■ **SOURCE EXTRACT**
========================================================================

Finally, we have a for loop (for (int i = 0; i < sizeOfT; ++i)) where we loop through each byte of value and copy it to the dest pointer. Remember, valuePtr is a byte* that points to the start of value on the current stack. We got that pointer by making a TypedReference to value with __makeref and then taking the pointer contained within that reference, which points to value.
And for
ReadGenericFromPtr:
public static T ReadGenericFromPtr<T>(IntPtr source, int sizeOfT) where T : struct is our function declaration this time. source is the pointer to copy the data from. sizeOfT is the size of the data in bytes.
Once again, byte* bytePtr = (byte*) source; is just a cast that we'll use in the for-loop later.
T result = default(T); is a way of allocating enough bytes on the stack for us to copy to, and will serve as our return value in a moment.
TypedReference resultRef = __makeref(result);: This line, similar to before, gets a reference to result. This would be like doing T* resultPtr = &result;.
byte* resultPtr = (byte*) *((IntPtr*) &resultRef); has exactly the same idea behind it as the similar line in the write method- we're getting the pointer to result.
This time, in the for-loop (for (int i = 0; i < sizeOfT; ++i)) we loop through each byte of the source data and copy it to result.
Now, if you're looking at this code and your first thought is "oh god why", I'd simply like to point out that code like this is fundamental for interop with native collections or for building fast unmanaged data structures. For example, using these two methods, we can now build a "
NativeArray<T>" type that wraps a pointer to the first element in a C++ data-block or array, and it will work for any
blittable struct type T, with no boilerplate required.
Anyway, the alternative is to write or emit this code in IL, but that's not always preferable (and this is a blog post about
__makeref, so go figure ;)).
Now, if you're good at thinking ahead you might wonder where the
sizeOfT parameter is meant to come from. After all,
sizeof(T) doesn't work in C#...
So as I just mentioned, there's no way to get the size of a generic C# struct type at runtime.
sizeof(T) simply won't compile.

========================================================================

■ **PROVIDED MATERIAL**
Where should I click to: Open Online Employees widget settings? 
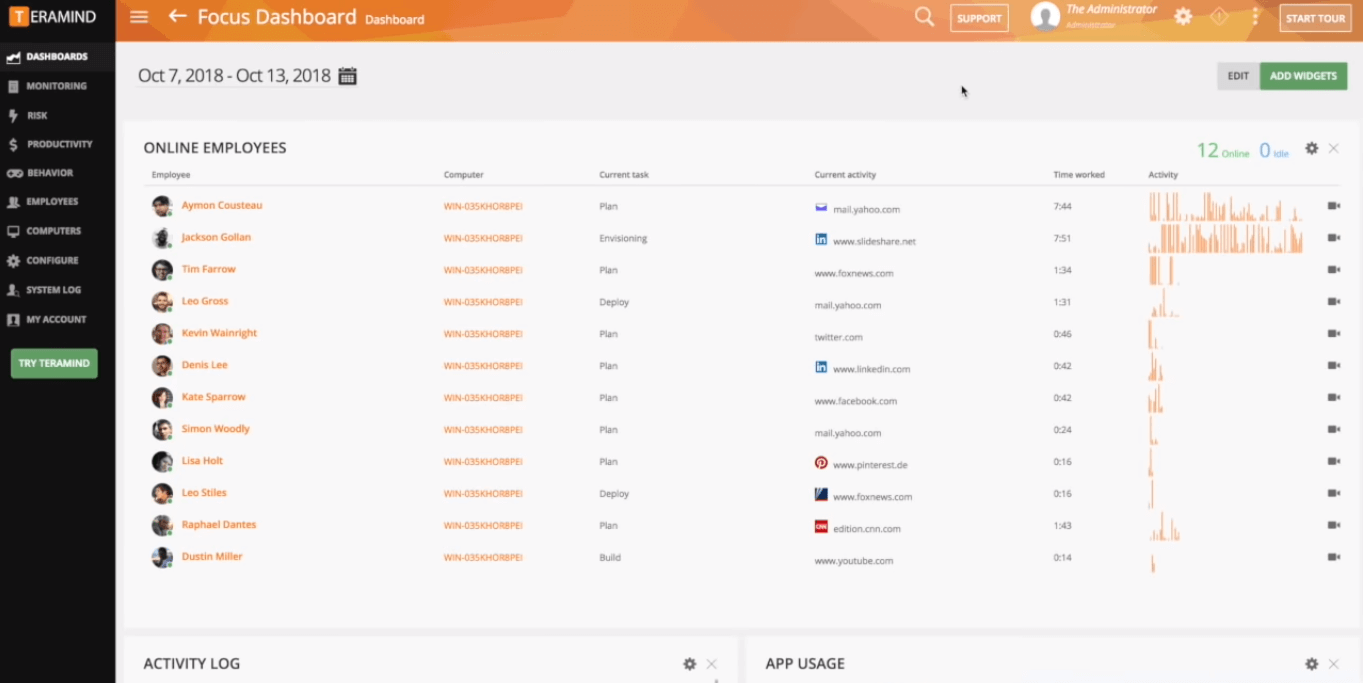tap(1311, 147)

========================================================================

■ **TASK SET**
1) Reproduce the __makeref blog post from "Anyway, the alternative" to "go figure ;)).".
2) Pick up the __makeref blog post right after its final sentence and keep writing it.

■ **RESPONSES IN ORDER**
1)
Anyway, the alternative is to write or emit this code in IL, but that's not always preferable (and this is a blog post about
__makeref, so go figure ;)).

2)
Some people opt for using
Marshal.SizeOf(). Just like before,
those people are sitting on buggy code! So, let's try and do it with
__makeref. In the interests of brevity, I'm gonna show you the
crux of the implementation using
__makeref first, but as a warning to anyone just scanning this page for code:
There is a bug in the code below.
The code
after the example below will fix it, but if you're feeling like a challenge see if you can figure it out the bug on your own!
public static int SizeOf<T>() where T : struct {
T[] tArray = new T[2];
var tRef0 = __makeref(tArray[0]);
var tRef1 = __makeref(tArray[1]);
IntPtr ptrToT0 = *((IntPtr*)&tRef0);
IntPtr ptrToT1 = *((IntPtr*)&tRef1);
return (int)(((byte*)ptrToT1) - ((byte*)ptrToT0));
}
View Code Fullscreen • "SizeOf<T> Implementation (With Bug)"
So before we talk about the bug, let's talk about what the code is doing and how it works.
The first line makes a new array of structs of type
T, two elements in length.
The next two lines then make references to the first and second elements in the array, via
__makeref. That means that
tRef0 and
tRef1 are
TypedReferences, each representing a reference to the corresponding
T struct in
tArray. Put simply,
tRef0 is a reference to
tArray[0], and
tRef1 is a reference to
tArray[1].
The next two lines get the actual pointers from the
TypedReferences by using the same trick we used in
WriteGenericToPtr/
ReadGenericFromPtr.
And finally, the last line measures the difference in bytes between the two pointers. This gives us the size of our
T struct type, because array elements are guaranteed to be contiguous in C# (therefore by measuring the distance between the start of the first element in the array and the start of the second, we can calculate the size of the first element (and subsequently, all elements of type
T!)).
So, I mentioned a bug. Did you get it? Well,
tArray is a normal array allocated on the managed heap, just like any other array in C#. As we know, all memory on the managed heap is subject to the whims of the garbage collector, and that includes being moved. Think what might happen if the GC pauses our application and moves the array after we get
ptrToT0 but
before we get
ptrToT1.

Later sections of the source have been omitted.